====== Stored data ======

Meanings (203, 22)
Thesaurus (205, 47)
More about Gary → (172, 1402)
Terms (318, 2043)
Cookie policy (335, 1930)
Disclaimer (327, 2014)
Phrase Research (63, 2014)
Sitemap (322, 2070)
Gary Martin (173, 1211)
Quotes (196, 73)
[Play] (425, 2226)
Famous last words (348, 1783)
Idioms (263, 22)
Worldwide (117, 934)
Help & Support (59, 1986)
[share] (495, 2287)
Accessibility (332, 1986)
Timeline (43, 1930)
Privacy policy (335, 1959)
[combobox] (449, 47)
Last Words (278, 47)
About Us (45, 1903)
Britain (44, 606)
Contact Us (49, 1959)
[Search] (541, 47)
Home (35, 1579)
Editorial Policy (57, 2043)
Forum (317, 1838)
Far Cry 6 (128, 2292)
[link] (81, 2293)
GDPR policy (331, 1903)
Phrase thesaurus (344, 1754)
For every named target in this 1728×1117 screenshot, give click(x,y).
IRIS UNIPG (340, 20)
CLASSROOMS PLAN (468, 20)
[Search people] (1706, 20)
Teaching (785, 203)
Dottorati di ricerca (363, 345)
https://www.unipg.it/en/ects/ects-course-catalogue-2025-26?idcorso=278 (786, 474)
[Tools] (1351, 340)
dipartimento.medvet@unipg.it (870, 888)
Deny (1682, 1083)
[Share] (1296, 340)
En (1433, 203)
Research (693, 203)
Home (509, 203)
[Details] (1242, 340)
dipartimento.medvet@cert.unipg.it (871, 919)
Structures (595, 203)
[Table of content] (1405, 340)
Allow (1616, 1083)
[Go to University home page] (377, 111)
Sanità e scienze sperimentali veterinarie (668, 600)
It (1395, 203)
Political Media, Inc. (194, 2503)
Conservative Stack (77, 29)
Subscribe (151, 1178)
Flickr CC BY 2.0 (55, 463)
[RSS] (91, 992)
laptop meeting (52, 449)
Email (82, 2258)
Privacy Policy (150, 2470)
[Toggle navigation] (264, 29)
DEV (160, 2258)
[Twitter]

======

*Directions for this task:*
Word for word and line for line, give the material again.

*Solution to this problem:*
Meanings (203, 22)
Thesaurus (205, 47)
More about Gary → (172, 1402)
Terms (318, 2043)
Cookie policy (335, 1930)
Disclaimer (327, 2014)
Phrase Research (63, 2014)
Sitemap (322, 2070)
Gary Martin (173, 1211)
Quotes (196, 73)
[Play] (425, 2226)
Famous last words (348, 1783)
Idioms (263, 22)
Worldwide (117, 934)
Help & Support (59, 1986)
[share] (495, 2287)
Accessibility (332, 1986)
Timeline (43, 1930)
Privacy policy (335, 1959)
[combobox] (449, 47)
Last Words (278, 47)
About Us (45, 1903)
Britain (44, 606)
Contact Us (49, 1959)
[Search] (541, 47)
Home (35, 1579)
Editorial Policy (57, 2043)
Forum (317, 1838)
Far Cry 6 (128, 2292)
[link] (81, 2293)
GDPR policy (331, 1903)
Phrase thesaurus (344, 1754)
For every named target in this 1728×1117 screenshot, give click(x,y).
IRIS UNIPG (340, 20)
CLASSROOMS PLAN (468, 20)
[Search people] (1706, 20)
Teaching (785, 203)
Dottorati di ricerca (363, 345)
https://www.unipg.it/en/ects/ects-course-catalogue-2025-26?idcorso=278 (786, 474)
[Tools] (1351, 340)
dipartimento.medvet@unipg.it (870, 888)
Deny (1682, 1083)
[Share] (1296, 340)
En (1433, 203)
Research (693, 203)
Home (509, 203)
[Details] (1242, 340)
dipartimento.medvet@cert.unipg.it (871, 919)
Structures (595, 203)
[Table of content] (1405, 340)
Allow (1616, 1083)
[Go to University home page] (377, 111)
Sanità e scienze sperimentali veterinarie (668, 600)
It (1395, 203)
Political Media, Inc. (194, 2503)
Conservative Stack (77, 29)
Subscribe (151, 1178)
Flickr CC BY 2.0 (55, 463)
[RSS] (91, 992)
laptop meeting (52, 449)
Email (82, 2258)
Privacy Policy (150, 2470)
[Toggle navigation] (264, 29)
DEV (160, 2258)
[Twitter]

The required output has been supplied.